Ele combate eficazmente antigas endemias (malária, mal de Chagas) e, por seu intermédio, o Programa Nacional de Imunização é sucesso mundialmente reconhecido: ele e seus antecessores, em três gerações erradicaram ou reduziram drasticamente a incidência de moléstias como varíola, lepra, sarampo, difteria, tuberculose, poliomielite, meningite…

Perdemos a vez

Em sucessivas, vitoriosas campanhas o Pni foi capaz de vacinar dois, três milhões de brasileiros por mês. Houvesse vacinas, apoio e coordenação do governo federal, estaríamos equiparados às nações que estão prestes a erradicar a Covid-19 e já reduzem significativamente as infecções e óbitos como Israel, Reino Unido e até os Eua, nos estados em que os governos negaram o negacionismo de Trump e apostaram em contenção de contágios, em seguida nas vacinas.

Surpresas

Sem falar nas surpreendentes vitórias da Nova Zelândia, Vietnã e… Cuba.

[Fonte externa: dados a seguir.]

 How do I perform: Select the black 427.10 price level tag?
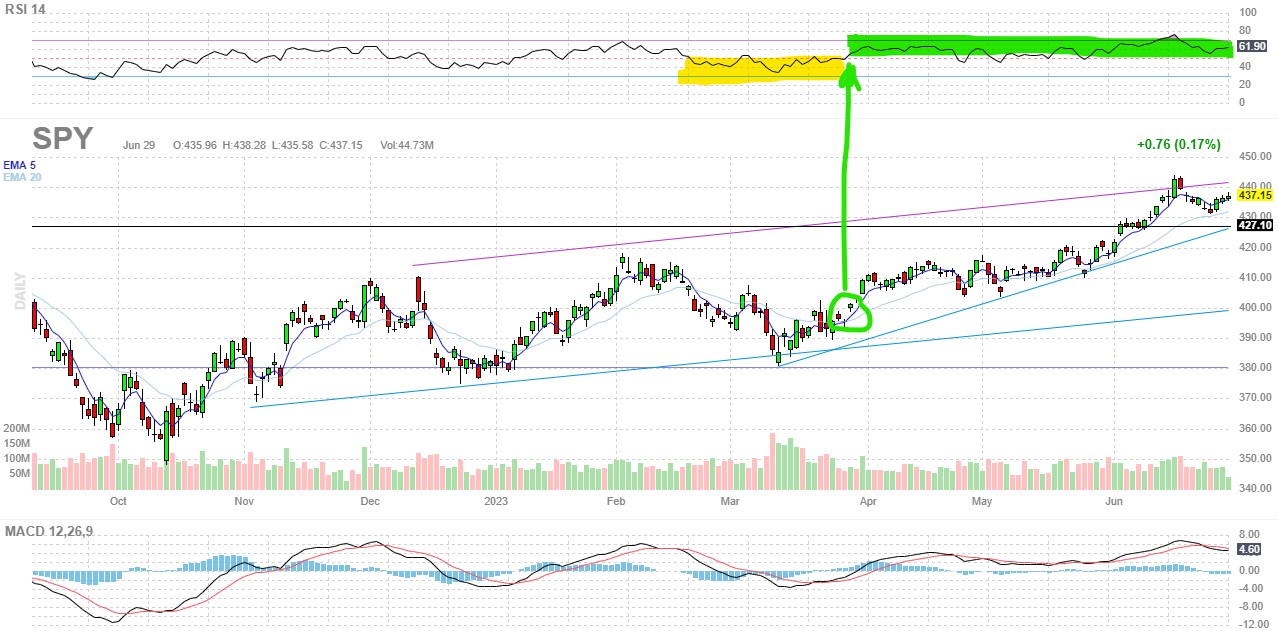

Sim, na Ilha que pouco aparece nos noticiários o governo e as pessoas seguiram as recomendações da Oms e obtiveram notável êxito em impedir contaminações, sobretudo mortes.

Cuba já produz sua própria vacina, em quantidades que permitem atender à demanda interna e ajudar nações menos afortunadas, sobretudo africanas com os quais mantém antiga cooperação.